# [Task]
Repeat word for word the lines from the top of the records through the line containing "Choose the Unblink radio option", and skip the pictures.

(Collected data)
-- -- --

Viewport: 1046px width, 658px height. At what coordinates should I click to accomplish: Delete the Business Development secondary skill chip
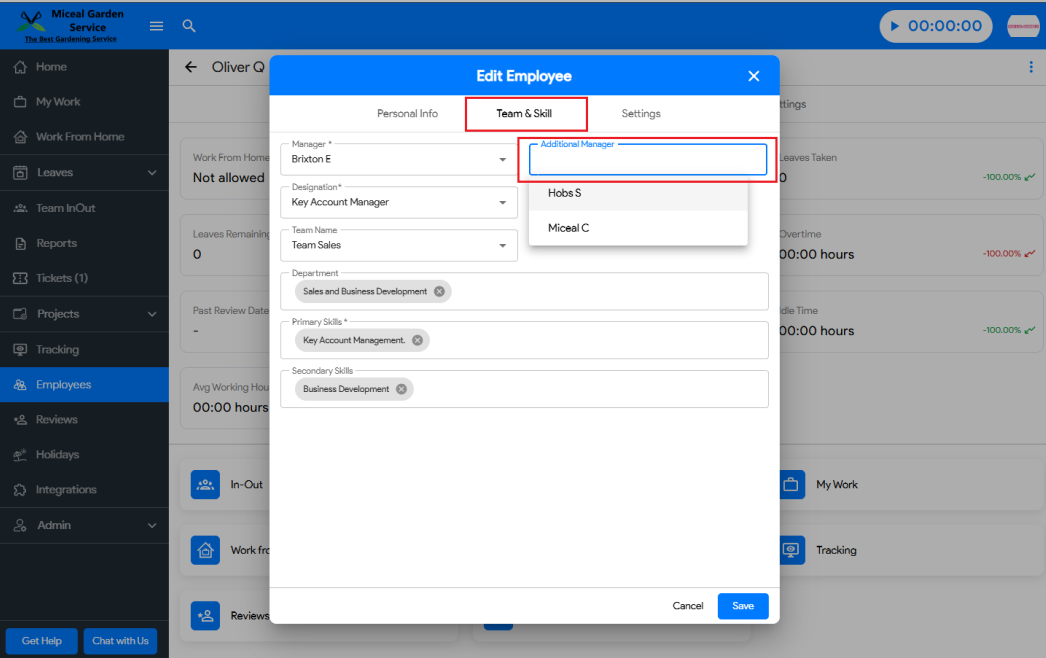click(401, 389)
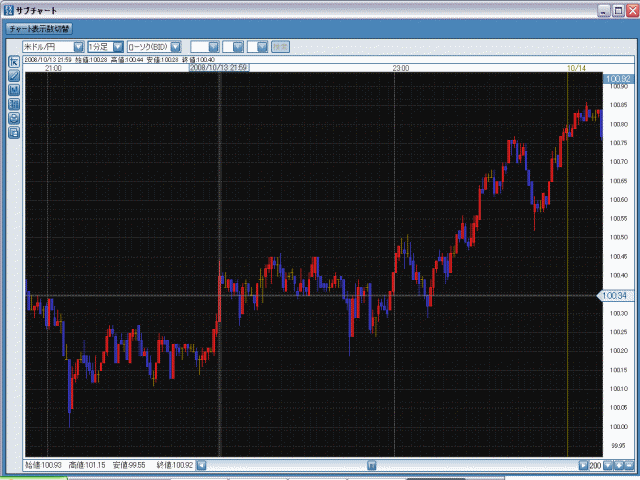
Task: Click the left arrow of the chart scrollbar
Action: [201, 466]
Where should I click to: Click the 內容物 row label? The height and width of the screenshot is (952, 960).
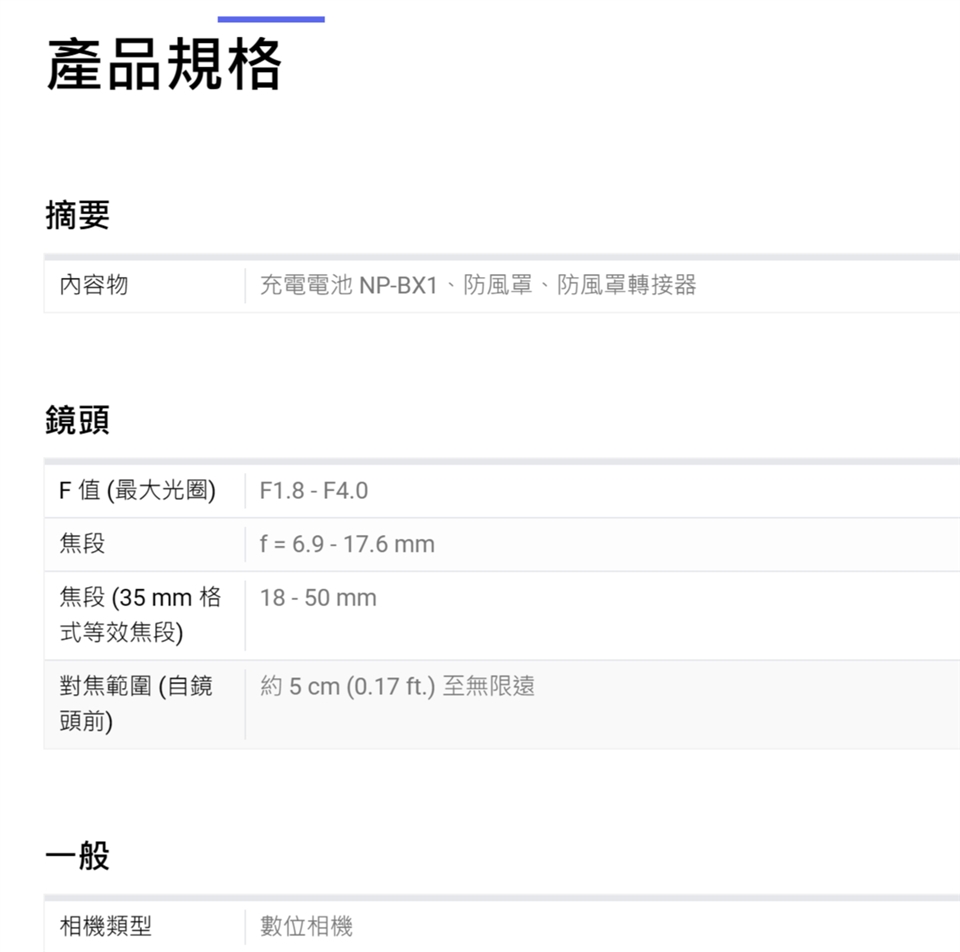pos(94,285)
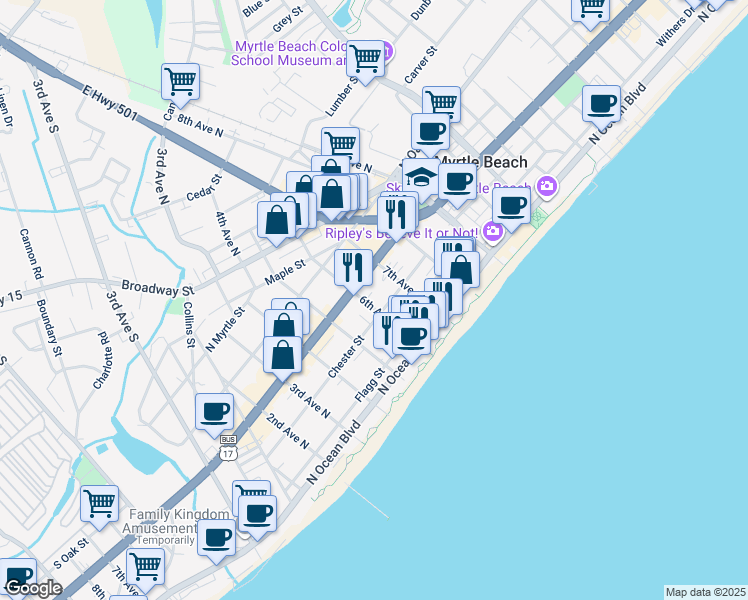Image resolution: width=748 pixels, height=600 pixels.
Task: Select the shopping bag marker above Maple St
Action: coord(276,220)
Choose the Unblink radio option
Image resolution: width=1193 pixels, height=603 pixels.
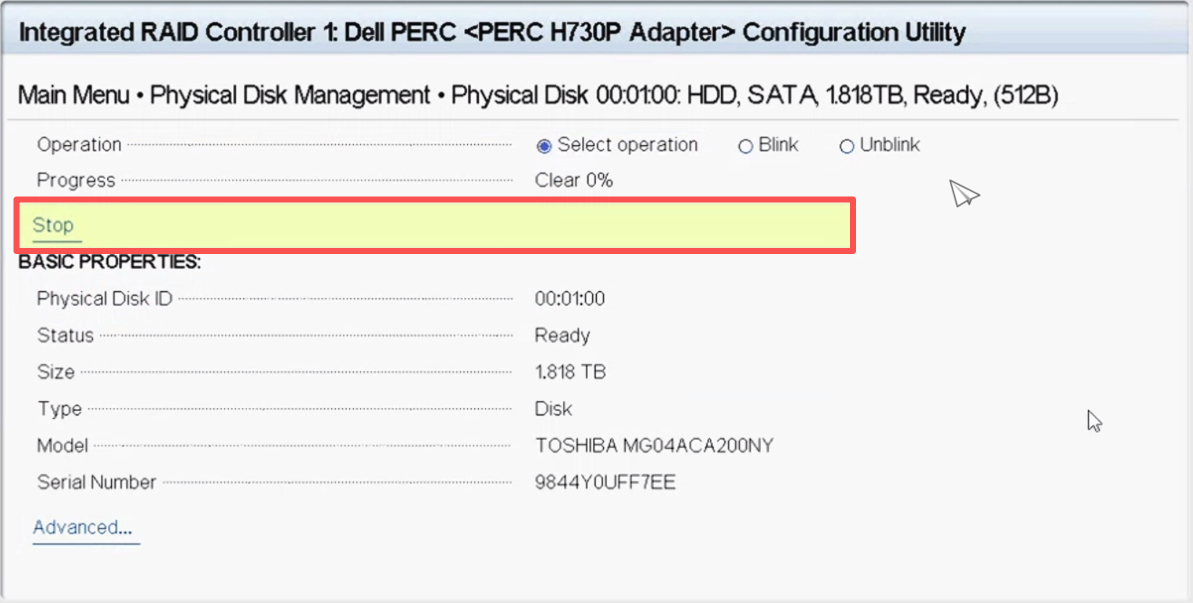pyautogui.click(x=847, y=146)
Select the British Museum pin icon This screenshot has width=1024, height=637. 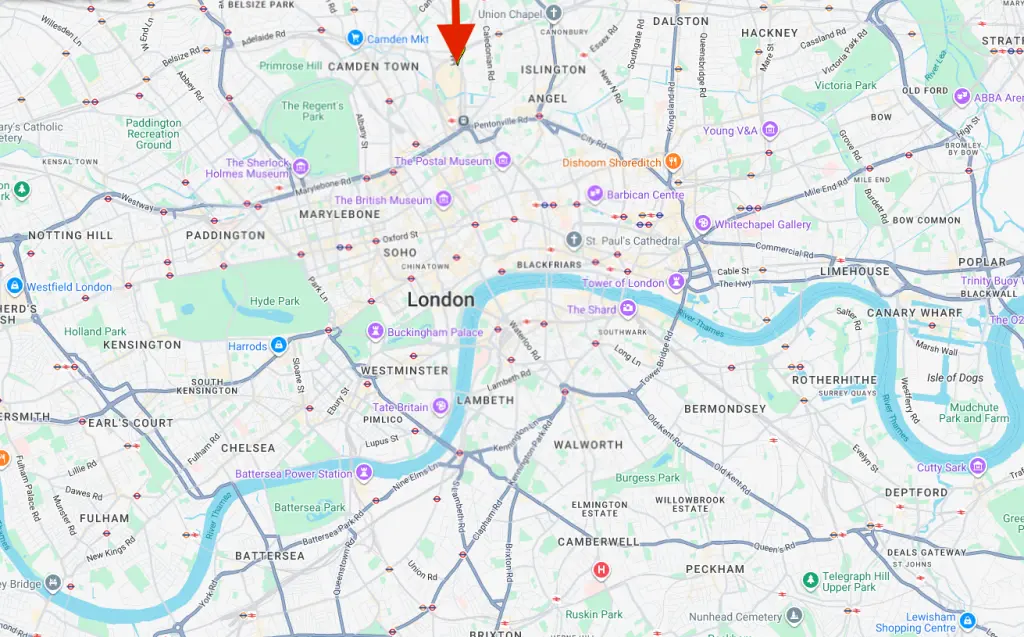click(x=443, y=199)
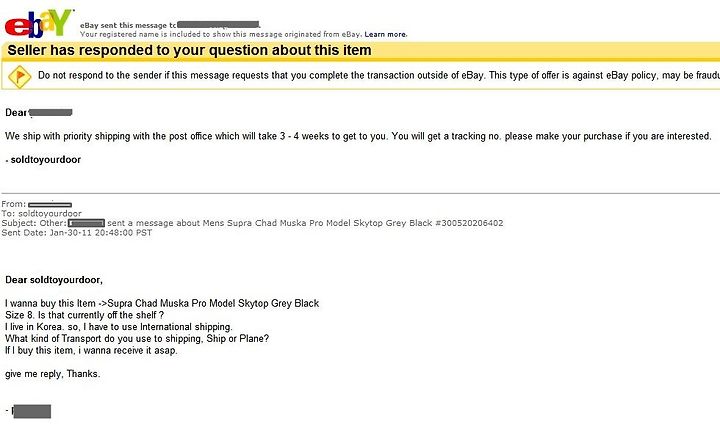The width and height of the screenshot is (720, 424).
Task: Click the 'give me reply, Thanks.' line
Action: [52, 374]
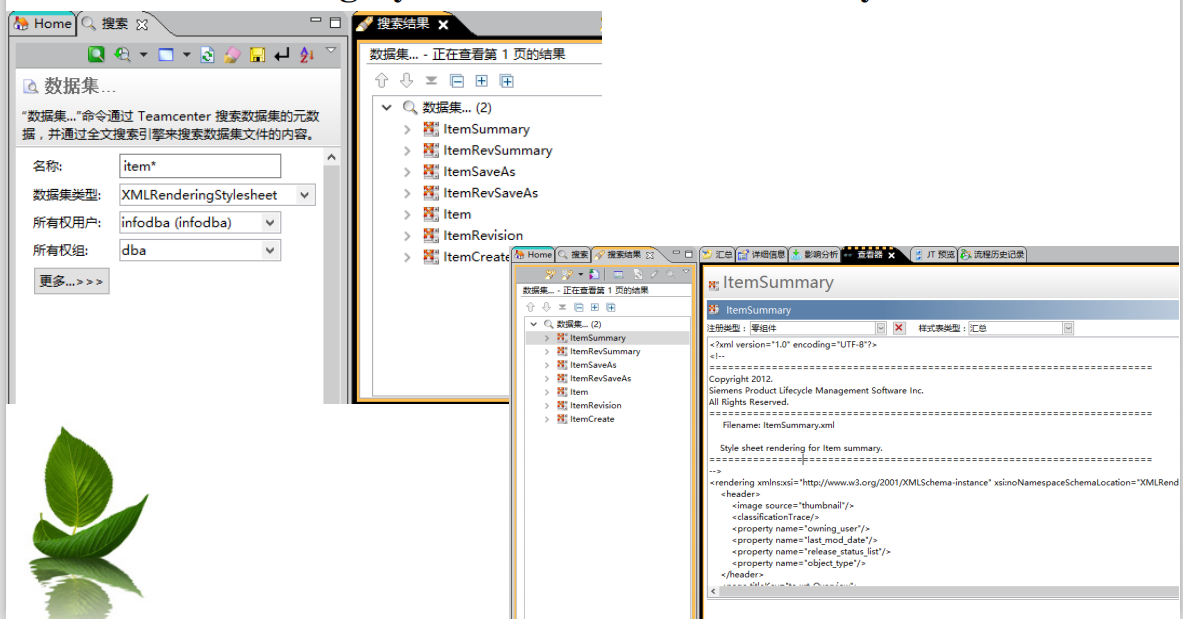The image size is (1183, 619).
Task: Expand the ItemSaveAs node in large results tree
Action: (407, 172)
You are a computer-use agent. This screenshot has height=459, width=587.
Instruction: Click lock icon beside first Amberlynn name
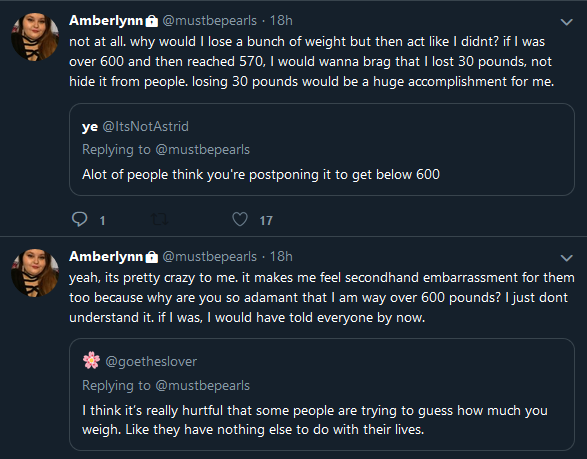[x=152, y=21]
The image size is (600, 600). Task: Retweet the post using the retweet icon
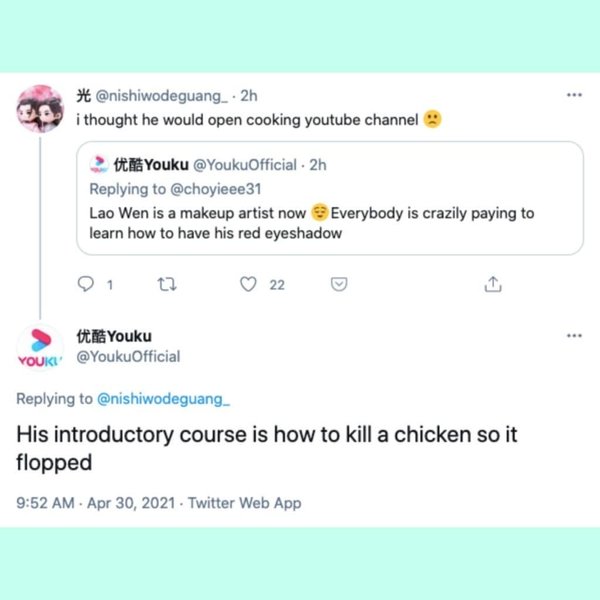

-- -- --

# [Completed exercise]
Viewport: 1046px width, 658px height. At what coordinates should I click to accomplish: Delete the Business Development secondary skill chip
click(401, 389)
Task: Click the left arrow of the chart scrollbar
Action: [201, 466]
Where should I click to: Click the 內容物 row label? The height and width of the screenshot is (952, 960).
pos(94,285)
Image resolution: width=748 pixels, height=600 pixels.
Task: Select the shopping bag marker above Maple St
Action: coord(276,220)
Choose the Unblink radio option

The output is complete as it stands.